• [PROBLEM TO WORK ON]:
The response should consist solely of the lines running from the line with "The width and height of the screenshot is (1021, 761)." to the end of the data, retyped exactly.

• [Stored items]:
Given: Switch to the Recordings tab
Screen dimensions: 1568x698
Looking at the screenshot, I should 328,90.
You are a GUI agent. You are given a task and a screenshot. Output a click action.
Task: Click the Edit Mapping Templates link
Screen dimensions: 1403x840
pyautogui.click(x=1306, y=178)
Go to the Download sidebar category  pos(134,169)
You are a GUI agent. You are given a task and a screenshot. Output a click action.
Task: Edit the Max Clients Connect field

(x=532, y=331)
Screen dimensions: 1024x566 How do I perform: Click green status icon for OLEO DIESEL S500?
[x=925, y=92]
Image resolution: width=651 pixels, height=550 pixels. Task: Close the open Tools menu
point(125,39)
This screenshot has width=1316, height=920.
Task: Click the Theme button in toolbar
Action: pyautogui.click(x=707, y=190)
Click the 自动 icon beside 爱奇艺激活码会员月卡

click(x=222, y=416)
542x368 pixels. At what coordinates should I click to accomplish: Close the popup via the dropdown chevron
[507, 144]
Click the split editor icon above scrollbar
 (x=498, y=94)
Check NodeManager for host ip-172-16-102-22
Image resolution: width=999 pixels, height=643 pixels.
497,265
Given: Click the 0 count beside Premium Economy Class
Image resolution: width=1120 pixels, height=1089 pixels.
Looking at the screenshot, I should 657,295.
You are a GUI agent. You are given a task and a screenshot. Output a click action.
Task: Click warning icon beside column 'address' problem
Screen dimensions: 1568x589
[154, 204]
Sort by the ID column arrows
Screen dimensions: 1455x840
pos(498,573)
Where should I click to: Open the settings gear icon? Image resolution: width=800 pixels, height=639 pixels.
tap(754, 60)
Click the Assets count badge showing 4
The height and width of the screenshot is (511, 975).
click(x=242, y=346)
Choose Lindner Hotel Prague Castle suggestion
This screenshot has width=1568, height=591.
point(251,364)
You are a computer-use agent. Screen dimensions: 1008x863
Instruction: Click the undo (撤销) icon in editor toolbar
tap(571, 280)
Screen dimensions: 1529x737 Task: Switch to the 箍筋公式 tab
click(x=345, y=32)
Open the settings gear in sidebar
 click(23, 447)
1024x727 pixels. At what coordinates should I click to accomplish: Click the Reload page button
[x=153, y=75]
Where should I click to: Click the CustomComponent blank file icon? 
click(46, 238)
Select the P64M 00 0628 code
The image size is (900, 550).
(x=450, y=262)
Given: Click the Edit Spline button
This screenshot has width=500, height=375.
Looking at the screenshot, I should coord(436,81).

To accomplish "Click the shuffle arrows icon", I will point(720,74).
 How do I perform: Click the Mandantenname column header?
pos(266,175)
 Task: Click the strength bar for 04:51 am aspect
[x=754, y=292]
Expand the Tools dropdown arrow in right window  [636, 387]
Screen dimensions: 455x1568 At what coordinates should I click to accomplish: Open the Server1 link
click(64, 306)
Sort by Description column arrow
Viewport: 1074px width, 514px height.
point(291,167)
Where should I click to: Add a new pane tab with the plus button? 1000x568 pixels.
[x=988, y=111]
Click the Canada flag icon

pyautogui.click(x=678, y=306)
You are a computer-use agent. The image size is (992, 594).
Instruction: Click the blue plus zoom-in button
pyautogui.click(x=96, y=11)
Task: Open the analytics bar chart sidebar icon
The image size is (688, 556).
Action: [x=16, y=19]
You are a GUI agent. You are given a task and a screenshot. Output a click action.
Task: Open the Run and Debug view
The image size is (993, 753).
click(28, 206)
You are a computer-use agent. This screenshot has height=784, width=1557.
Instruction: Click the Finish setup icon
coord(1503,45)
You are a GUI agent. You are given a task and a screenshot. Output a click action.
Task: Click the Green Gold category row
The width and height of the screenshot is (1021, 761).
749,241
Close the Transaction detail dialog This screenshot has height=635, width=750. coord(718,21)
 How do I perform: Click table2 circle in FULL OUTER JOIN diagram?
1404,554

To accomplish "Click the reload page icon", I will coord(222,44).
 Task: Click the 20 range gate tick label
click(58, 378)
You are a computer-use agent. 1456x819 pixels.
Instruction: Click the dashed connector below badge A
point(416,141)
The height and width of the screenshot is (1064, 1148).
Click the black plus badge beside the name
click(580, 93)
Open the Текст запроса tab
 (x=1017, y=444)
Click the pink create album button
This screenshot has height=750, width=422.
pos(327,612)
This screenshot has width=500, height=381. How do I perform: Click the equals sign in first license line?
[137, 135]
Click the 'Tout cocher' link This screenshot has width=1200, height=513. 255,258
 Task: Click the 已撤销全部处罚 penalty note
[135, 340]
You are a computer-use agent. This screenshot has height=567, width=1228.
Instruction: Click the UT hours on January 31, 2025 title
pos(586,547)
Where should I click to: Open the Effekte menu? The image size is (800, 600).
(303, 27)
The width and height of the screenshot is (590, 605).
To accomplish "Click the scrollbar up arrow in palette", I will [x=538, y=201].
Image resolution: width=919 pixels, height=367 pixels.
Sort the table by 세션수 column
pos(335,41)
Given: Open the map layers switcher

• [EXPECTED ANSWER]:
The width and height of the screenshot is (1021, 761).
749,241
Close the Transaction detail dialog This screenshot has height=635, width=750. coord(718,21)
 How do I perform: Click table2 circle in FULL OUTER JOIN diagram?
1404,554

To accomplish "Click the reload page icon", I will coord(222,44).
 Task: Click the 20 range gate tick label
click(58, 378)
You are a computer-use agent. 1456x819 pixels.
Instruction: Click the dashed connector below badge A
point(416,141)
The height and width of the screenshot is (1064, 1148).
Click the black plus badge beside the name
click(580, 93)
Open the Текст запроса tab
 (x=1017, y=444)
Click the pink create album button
This screenshot has height=750, width=422.
pos(327,612)
This screenshot has width=500, height=381. How do I perform: Click the equals sign in first license line?
[137, 135]
Click the 'Tout cocher' link This screenshot has width=1200, height=513. 255,258
 Task: Click the 已撤销全部处罚 penalty note
[135, 340]
You are a computer-use agent. This screenshot has height=567, width=1228.
Instruction: Click the UT hours on January 31, 2025 title
pos(586,547)
Where should I click to: Open the Effekte menu? The image size is (800, 600).
(303, 27)
The width and height of the screenshot is (590, 605).
To accomplish "Click the scrollbar up arrow in palette", I will [x=538, y=201].
Image resolution: width=919 pixels, height=367 pixels.
Sort the table by 세션수 column
pos(335,41)
Given: Open the map layers switcher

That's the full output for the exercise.